_EXERCISE TEXT_:
■ ■ ■ ■ ■ ■ ■
Prepare for the Hot Summer

Wednesday, June 26, 2013

How Heat Affects the Body Human
Human bodies dissipate heat by varying the rate and depth of blood circulation, by losing water through the skin and sweat glands, and-as the last extremity is reached-by panting, when blood is heated above 98.6 degrees. The heart begins to pump more blood, blood vessels dilate to accommodate the increased flow, and the bundles of tiny capillaries threading through the upper layers of skin are put into operation. The body’s blood is circulated closer to the skin’s surface, and excess heat drains off into the cooler atmosphere. At the same time, water diffuses through the skin as perspiration. The skin handles about 90 percent of the body’s heat dissipating function.

Sweating, by itself, does nothing to cool the body, unless the water is removed by evaporation, and high relative humidity retards evaporation. The evaporation process itself works this way: the heat energy required to evaporate the sweat is extracted from the body, thereby cooling it. Under conditions of high temperature (above 90 degrees) and high relative humidity, the body is doing everything it can to maintain 98.6 degrees inside. The heart is pumping a torrent of blood through dilated circulatory vessels; the sweat glands are pouring liquid-including essential dissolved chemicals, like sodium and chloride onto the surface of the skin.

Heat Wave Safety Tips
Slow Down. Strenuous activities should be reduced, eliminated, or rescheduled to the coolest time of the day. Individuals at risk should stay in the coolest available place, not necessarily indoors.

Dress for summer. Lightweight light-colored clothing reflects heat and sunlight, and helps your body maintain normal temperatures.

Put less fuel on your inner fires. Foods (like proteins) that increase metabolic heat production also increase water loss.

Drink plenty of water or other non-alcohol fluids. Your body needs water to keep cool. Drink plenty of fluids even if you don’t feel thirsty.

Do not take salt tablets unless specified by a physician.

Spend more time in air-conditioned places. Air conditioning in homes and other buildings markedly reduces danger from the heat. If you cannot afford an air conditioner, spending some time each day (during hot weather) in an air conditioned environment affords some protection.
■ ■ ■ ■ ■ ■ ■
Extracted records
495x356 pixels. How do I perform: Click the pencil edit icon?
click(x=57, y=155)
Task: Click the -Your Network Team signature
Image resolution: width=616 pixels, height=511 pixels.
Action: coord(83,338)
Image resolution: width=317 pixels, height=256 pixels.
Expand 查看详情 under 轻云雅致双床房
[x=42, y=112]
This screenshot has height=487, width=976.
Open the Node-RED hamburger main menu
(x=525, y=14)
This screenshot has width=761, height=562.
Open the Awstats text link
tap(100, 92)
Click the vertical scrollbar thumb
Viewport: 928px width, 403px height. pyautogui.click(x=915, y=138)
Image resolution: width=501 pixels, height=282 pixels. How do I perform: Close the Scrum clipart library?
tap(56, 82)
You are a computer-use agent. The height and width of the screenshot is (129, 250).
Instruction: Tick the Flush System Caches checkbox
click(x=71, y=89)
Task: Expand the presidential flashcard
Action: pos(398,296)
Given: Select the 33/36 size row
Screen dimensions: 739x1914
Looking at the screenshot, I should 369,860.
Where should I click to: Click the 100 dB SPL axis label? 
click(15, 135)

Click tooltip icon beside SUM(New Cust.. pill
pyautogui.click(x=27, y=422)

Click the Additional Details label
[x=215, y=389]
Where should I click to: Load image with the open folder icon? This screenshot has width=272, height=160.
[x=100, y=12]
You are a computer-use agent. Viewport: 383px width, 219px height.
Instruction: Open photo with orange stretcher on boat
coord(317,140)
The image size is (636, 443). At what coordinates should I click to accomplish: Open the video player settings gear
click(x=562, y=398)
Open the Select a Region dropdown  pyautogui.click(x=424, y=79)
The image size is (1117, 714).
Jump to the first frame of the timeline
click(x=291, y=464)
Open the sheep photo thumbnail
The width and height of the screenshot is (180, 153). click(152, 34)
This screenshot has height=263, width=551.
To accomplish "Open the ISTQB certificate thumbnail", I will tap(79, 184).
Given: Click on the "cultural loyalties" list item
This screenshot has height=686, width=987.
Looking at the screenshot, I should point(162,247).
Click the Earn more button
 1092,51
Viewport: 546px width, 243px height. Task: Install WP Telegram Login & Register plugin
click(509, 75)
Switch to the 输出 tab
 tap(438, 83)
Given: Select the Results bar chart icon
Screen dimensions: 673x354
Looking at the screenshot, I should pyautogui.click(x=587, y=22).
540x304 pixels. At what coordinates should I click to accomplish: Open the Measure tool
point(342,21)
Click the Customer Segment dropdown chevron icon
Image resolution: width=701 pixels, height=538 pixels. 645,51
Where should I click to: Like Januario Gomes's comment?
■ ■ ■ ■ ■ ■ ■
_EXERCISE OBJECTIVE_: Continue the piece on preparing for summer heat, starting right after its tip about spending more time in air-conditioned places.

_TASK OUTPUT_:
Don’t get too much sun. Sunburn makes the job of heat dissipation that much more difficult

Know These Heat Disorder Symptoms
SUNBURN: Redness and pain. In severe cases swelling of skin, blisters, fever, headaches. First Aid: Ointments for mild cases if blisters appear and do not break. If breaking occurs, apply dry sterile dressing. Serious, extensive cases should be seen by physician.

HEAT CRAMPS: Painful spasms usually in muscles of legs and abdomen possible. Heavy sweating. First Aid: Firm pressure on cramping muscles, or gentle massage to relieve spasm. Give sips of water. If nausea occurs, discontinue use.

HEAT EXHAUSTION: Heavy sweating, weakness, skin cold, pale and clammy. Pulse thready. Normal temperature possible. Fainting and vomiting. First Aid: Get victim out of sun. Lay down and loosen clothing. Apply cool, wet cloths. Fan or move victim to air conditioned room. Sips of water. If nausea occurs, discontinue use. If vomiting continues, seek immediate medical attention.

HEAT STROKE (or sunstroke): High body temperature (106° F. or higher). Hot dry skin. Rapid and strong pulse. Possible unconsciousness. First Aid. Heat Stroke is a severe medical emergency and therefore emergency medical assistance is critical. Call an ambulance or get the victim to a hospital immediately. While waiting for medical assistance, Move the victim to a cooler environment Reduce body temperature with cold bath or sponging. Use extreme caution. Remove clothing, use fans and air conditioners. If temperature rises again, repeat process. Do not give fluids. Persons on salt restrictive diets should consult a physician before increasing their salt intake.